The thought of electricity being passed through the air seems far-fetched but the technology already exists and Toyota Motor Corporation has invested heavily in it with a view to possibly including this convenient charging solution in the next-generation Prius Plug-in and other future models.
Most current wireless charging systems use induction technology, which still requires some form of physical contact; for instance, an electrical device being placed on a charging mat. Toyota’s solution for future hybrid and electric vehicles, however, should allow power to travel through the air, up to the distance of around a foot and with more than 90 per cent efficiency.
It works by converting electricity drawn from a regular power point into a magnetic field, which is then converted back into electricity for the device being charged. The system produces resonance between an on-floor coil and an on-board coil; and when the two coils resonate at the same electromagnetic frequency, power is transferred between them – in this case in order to charge the vehicle’s battery.

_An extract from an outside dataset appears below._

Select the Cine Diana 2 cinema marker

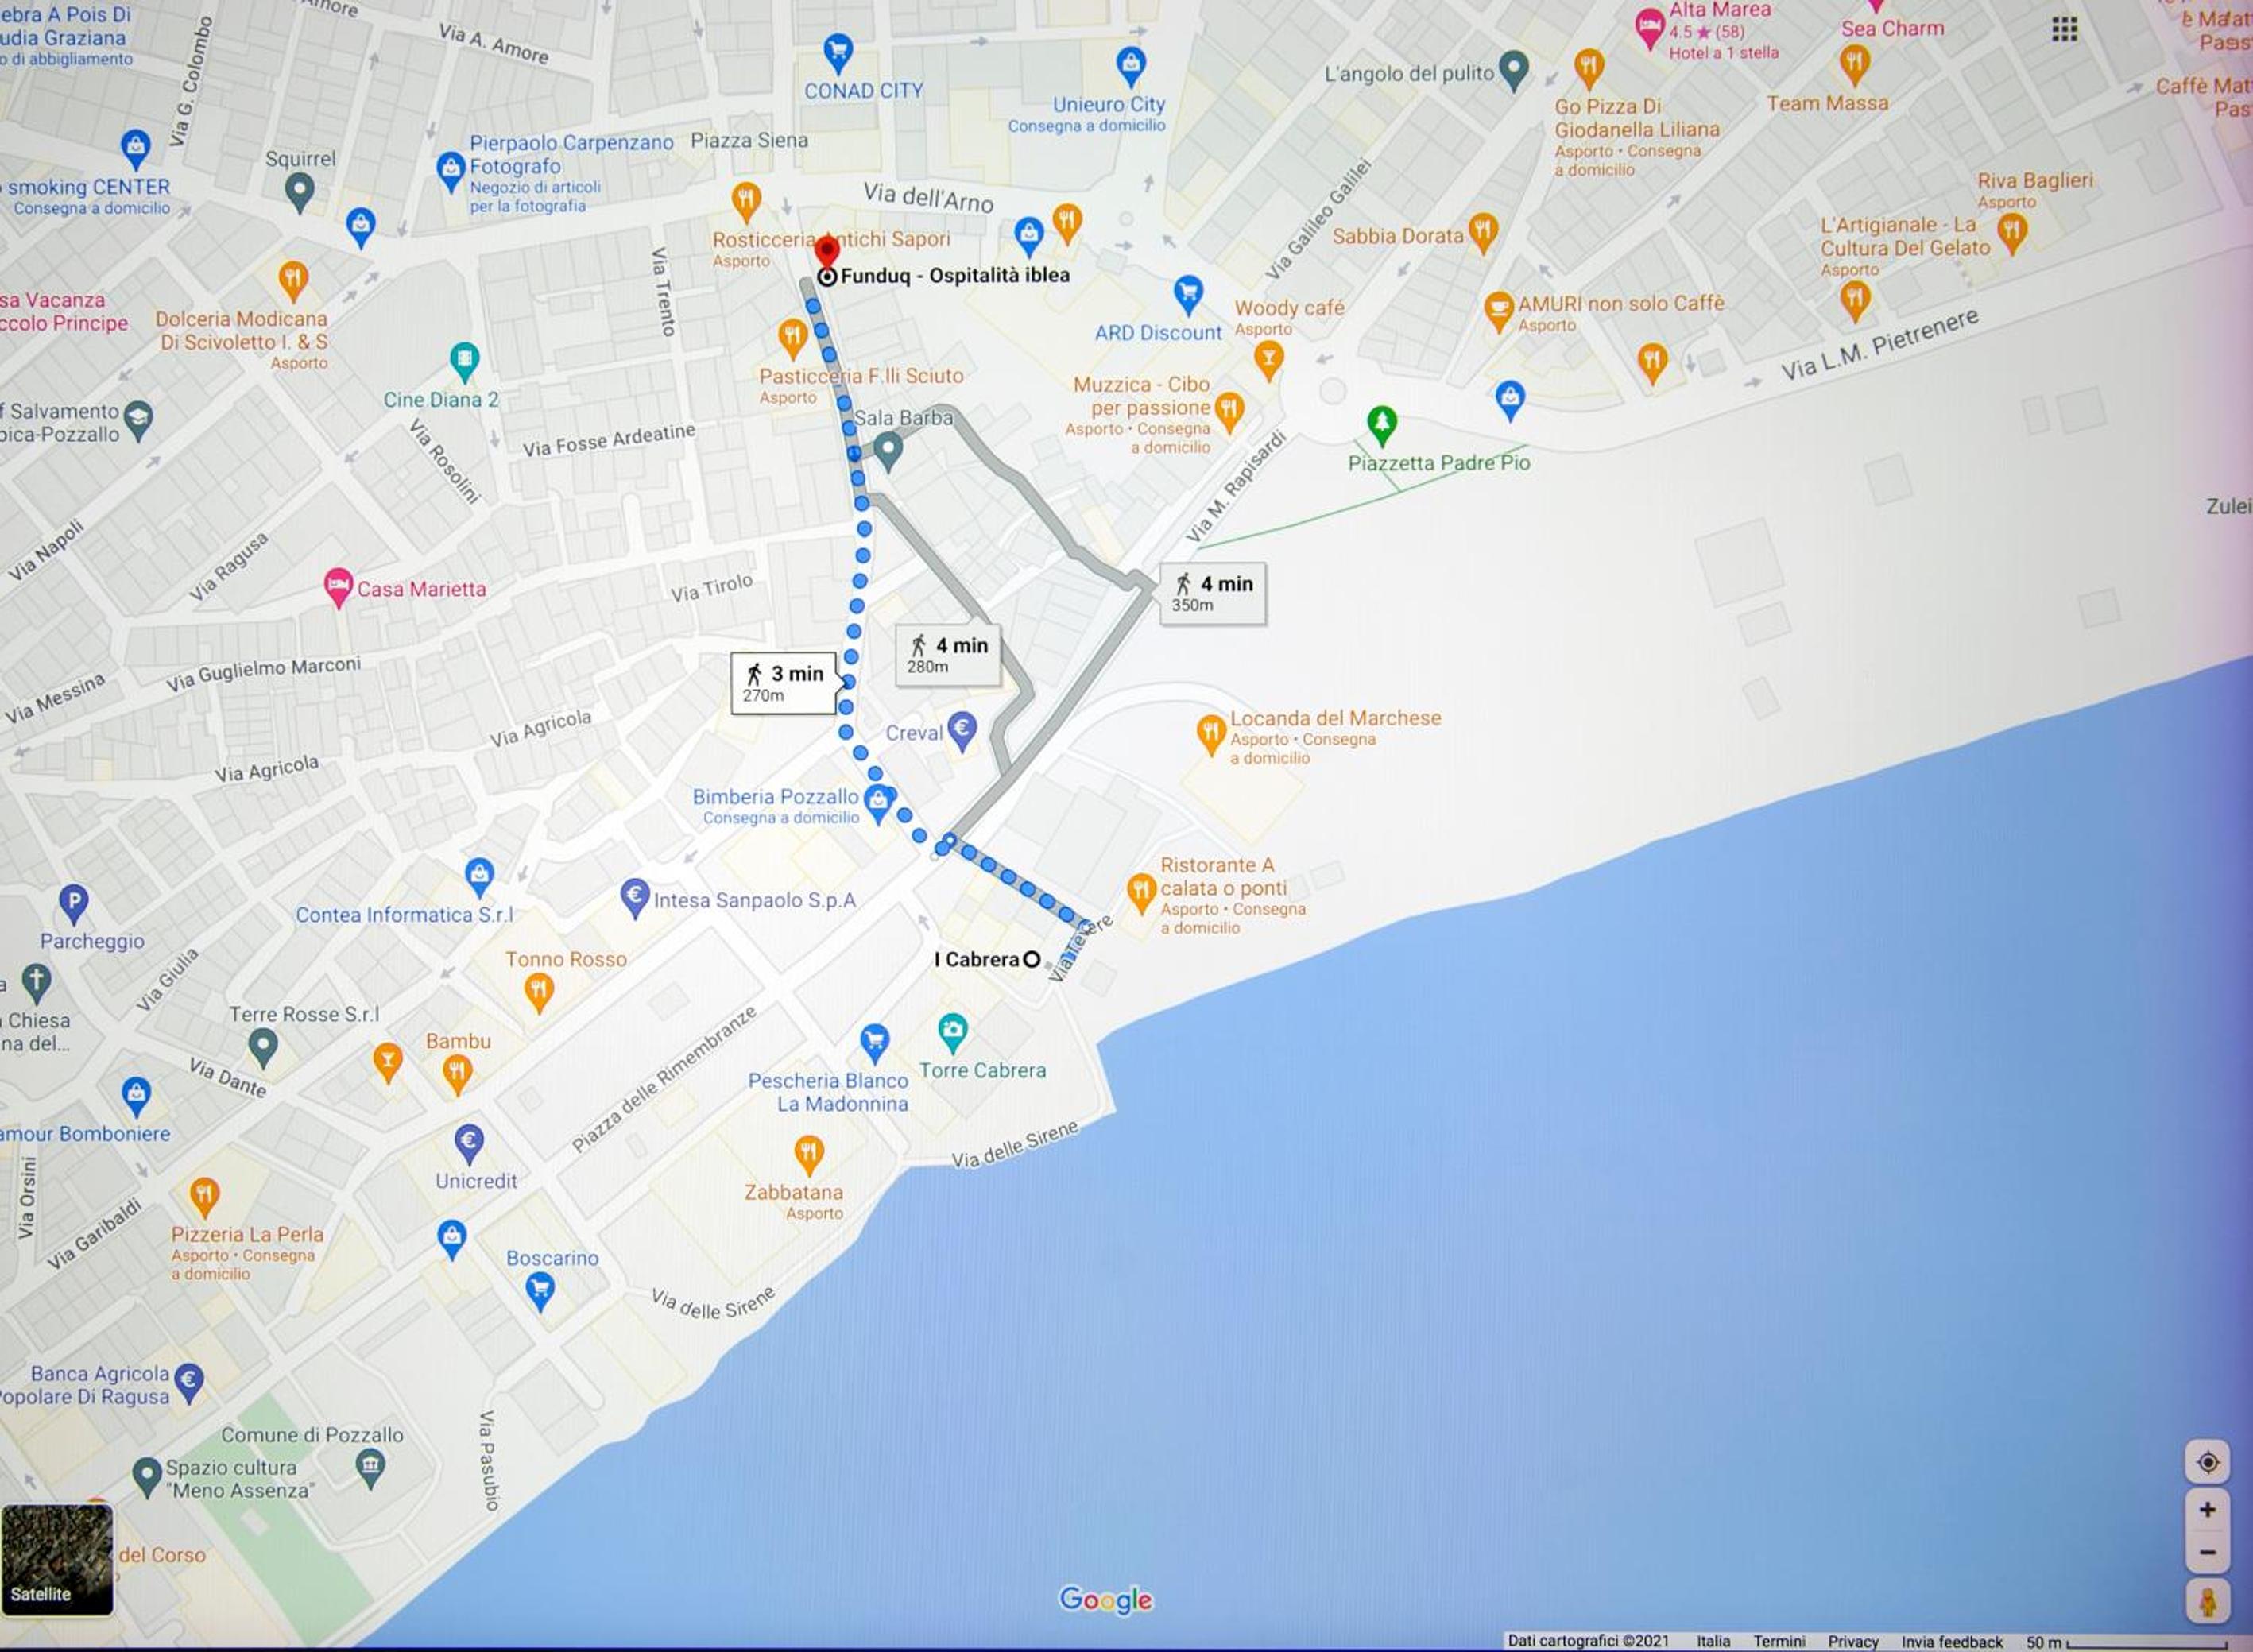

An example of this kind of natural resonance is in the way a wine glass can be shattered with a single loud, clear note. Sound waves travelling through the air are captured by the glass, the energy of which is converted to mechanical vibrations. When the note matches the resonant frequency of the glass, the glass absorbs the energy, begins vibrating, and can eventually even shatter.
Fortunately, there is no shattering involved in wireless charging. The technology involved in capturing the mechanical energy of the resonance between these two coils is deemed one million times safer than an MRI scan and 100 times safer than making a call on your mobile phone. It is even being developed to remotely power artificial heart pumps in humans.
Verification work on this exciting and convenient technology is being carried out in Japan, the USA and Europe during 2014. We hope to see it appear on production vehicles in the near future.